Personal information
- Full name: Henry Robert James Sprinks
- Born: 19 August 1905 Alexandria, Egypt
- Died: 23 May 1986 (aged 80) Bramshaw, Hampshire, England
- Batting: Right-handed
- Bowling: Right-arm fast

Domestic team information
- 1925–1929: Hampshire

Career statistics
| Competition | First-class |
| Matches | 21 |
| Runs scored | 167 |
| Batting average | 9.27 |
| 100s/50s | –/– |
| Top score | 40 |
| Balls bowled | 2,082 |
| Wickets | 29 |
| Bowling average | 46.13 |
| 5 wickets in innings | – |
| 10 wickets in match | – |
| Best bowling | 4/56 |
| Catches/stumpings | 14/– |
- Source: Cricinfo, 23 January 2010

= Henry Sprinks =

English cricketer

Henry Robert James Sprinks (19 August 1905 — 23 May 1986) was an English first-class cricketer and Royal Air Force Volunteer Reserve officer.

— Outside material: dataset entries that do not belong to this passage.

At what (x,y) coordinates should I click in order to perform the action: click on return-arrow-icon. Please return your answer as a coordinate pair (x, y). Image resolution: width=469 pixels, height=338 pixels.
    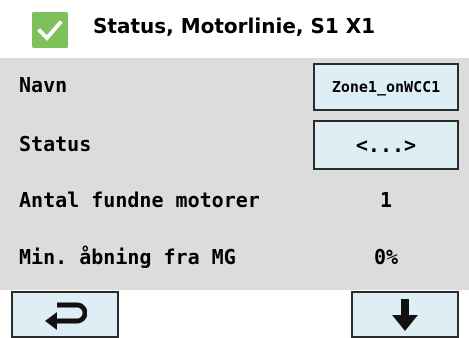
    Looking at the image, I should click on (66, 316).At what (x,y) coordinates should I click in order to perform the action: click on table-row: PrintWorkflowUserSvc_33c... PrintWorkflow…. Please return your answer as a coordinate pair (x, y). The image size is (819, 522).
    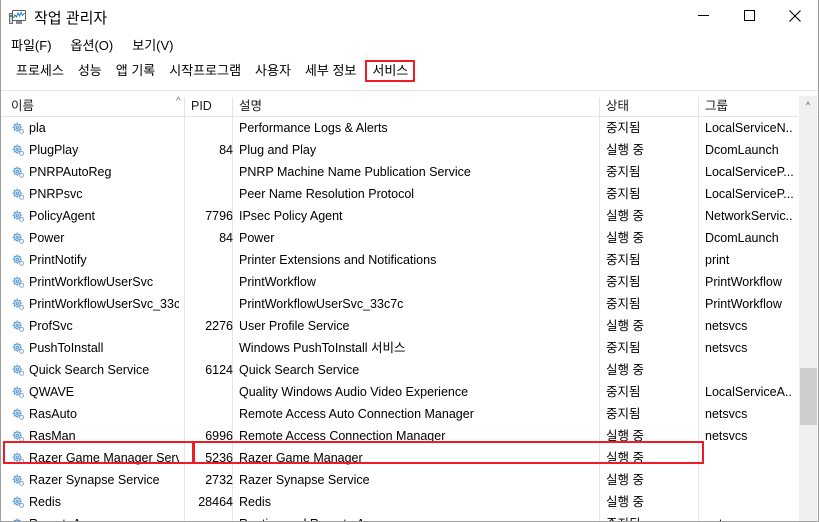
    Looking at the image, I should click on (400, 304).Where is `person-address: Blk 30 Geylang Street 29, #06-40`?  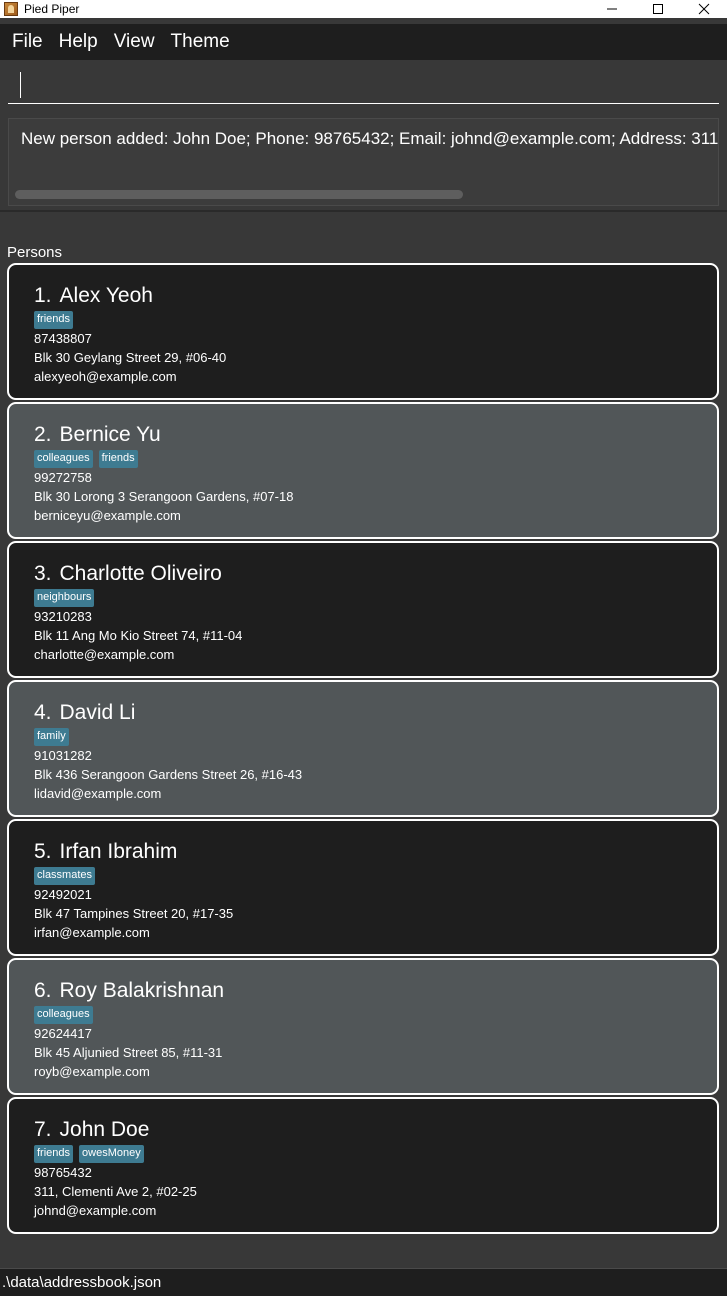
person-address: Blk 30 Geylang Street 29, #06-40 is located at coordinates (130, 358).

Sprinks was born in August 1905 at Alexandria, in what was then the Khedivate of Egypt. He played his club cricket in Southampton for Deanery Cricket Club, where his performances earned him a trial at Hampshire. His debut in first-class cricket came for Hampshire against Essex at Southend-on-Sea in the 1925 County Championship. He played first-class cricket for Hampshire until 1929, making 21 appearances. Playing in the Hampshire side as a right-arm fast bowler, he took 29 wickets at an average of 46.13, with best figures of 4 for 56. As a lower order batsman, he scored 167 runs at a batting average of 9.27 and a highest score of 40. It was noted by Wisden that "at times he suggested possibilities", alluding to what it viewed as unfulfilled potential.

Outside of cricket, he also played rugby union for Isle of Wight club side Ryde. Sprinks served in the Second World War with the Royal Air Force Volunteer Reserve, being commissioned into the Administrative and Special Duties Branch as a flying officer in August 1940, with confirmation in the rank following in July 1941. He was made a temporary flight lieutenant in September 1942, before being granted the war substantive rank of squadron leader in March 1943. Following the war, he was appointed an MBE in the 1946 New Year Honours for his wartime service with the Air Ministry. Sprinks died in May 1948 at Bramshaw, Hampshire.